The Door to Hell is a gas fire in Turkmenistan that was ignited by scientists in 1971 and never stopped burning. That’s 45 years, in case you didn’t do the math.
Huge flocks of up to 50,000 starlings form The Black Sun form in areas of the UK right before sundown in mid-winter. They’re also called murmurations.
Running through the island of Mindanao in the Philippines, the Enchanted River is a beautiful natural mystery. Why? Because no one really knows where it comes from.
Tanzania’s Lake Natron is a salt lake fed by mineral-rich hot springs that is the only regular breeding area in East Africa for the 2.5 million flamingos who live there.

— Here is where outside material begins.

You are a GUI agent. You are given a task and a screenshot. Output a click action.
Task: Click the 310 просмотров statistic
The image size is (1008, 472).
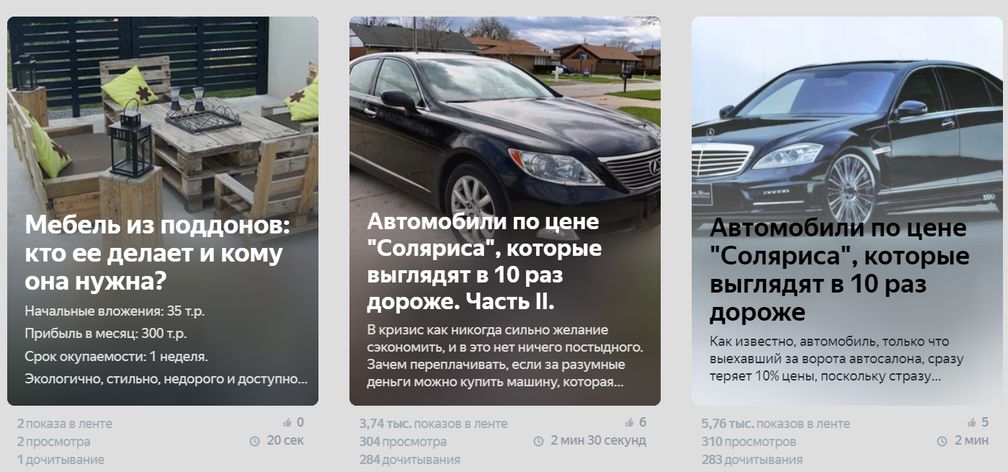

Tidal bores on the Amazon in Brazil and the Severn in England are a phenomenon in which the leading edge of the incoming tide forms a wave of water that travels up a river against the flow.
Lenticular clouds are stationary lens-shaped clouds that form in the troposphere, and because of their shape have been offered as an explanation for UFO sightings.
Frost flowers are ice crystals commonly found growing on young sea ice and thin lake ice in reaaaally cold and calm conditions, like -7 degrees Fahrenheit.
A little over 30 miles in diameter, the Richat Structure, also known as the Eye of Africa, is a circular geological formation located in the middle of the Sahara Desert. No one really knows how the shape came to be, but there are several theories that range from an asteroid impact to natural erosion.
The Catatumbo Lightning occurs 140-160 nights a year, 10 hours per night and up to 280 times an hour.
Underwater crop circles in the oceans off the coast of Japan may look like they came from aliens, but they’re actually created by a male pufferfish when he tries to woo a female.
Undulatus asperatus, aka “roughened or agitated waves” has been proposed as a separate cloud classification by the founder of the Cloud Appreciation Society. It would be the first new type of cloud recognized since 1951.
The Flowering Desert occurs in the Atacama Desert, Chile when rainfall is unusually high. Normally the region gets less than 12 mm of rain each year.
Circumhorizontal arcs (also called fired rainbows) occur when an ice halo is formed by plate-shaped ice crystals in high level cirrus clouds.
In Death Valley, USA, Sailing stones are a geological phenomenon where rocks move and inscribe long tracks along a smooth valley floor without human or animal intervention.
There are several naturally occurring flames around the world, most of which are kept lit by natural gases. However, that’s not the case for Eternal Flames Falls in Chestnut Ridge Park, New York. The rocks surrounding the flame don’t produce any gas, so scientists are unsure how it continues to burn. The fire is said to have been lit by Native Americans THOUSANDS of years ago.
Namibia’s mysterious Fairy Circles are one of nature’s greatest mysteries, and local legend says they are the footsteps of the gods.
40,000 interlocking basalt columns in Northern Ireland make up the Giant’s Causeway, the result of an ancient volcanic eruption.
The Great Blue Hole off the coast of Belize is almost 1,000 feet across and over 400 feet deep.
Spherical boulders in New Zealand are exhumed from the mudstone enclosing them by coastal erosion.
Each year an estimated 43 million land crabs migrate to lay their eggs in the ocean. Authorities close most of the island’s roads during this time, which takes at least a week.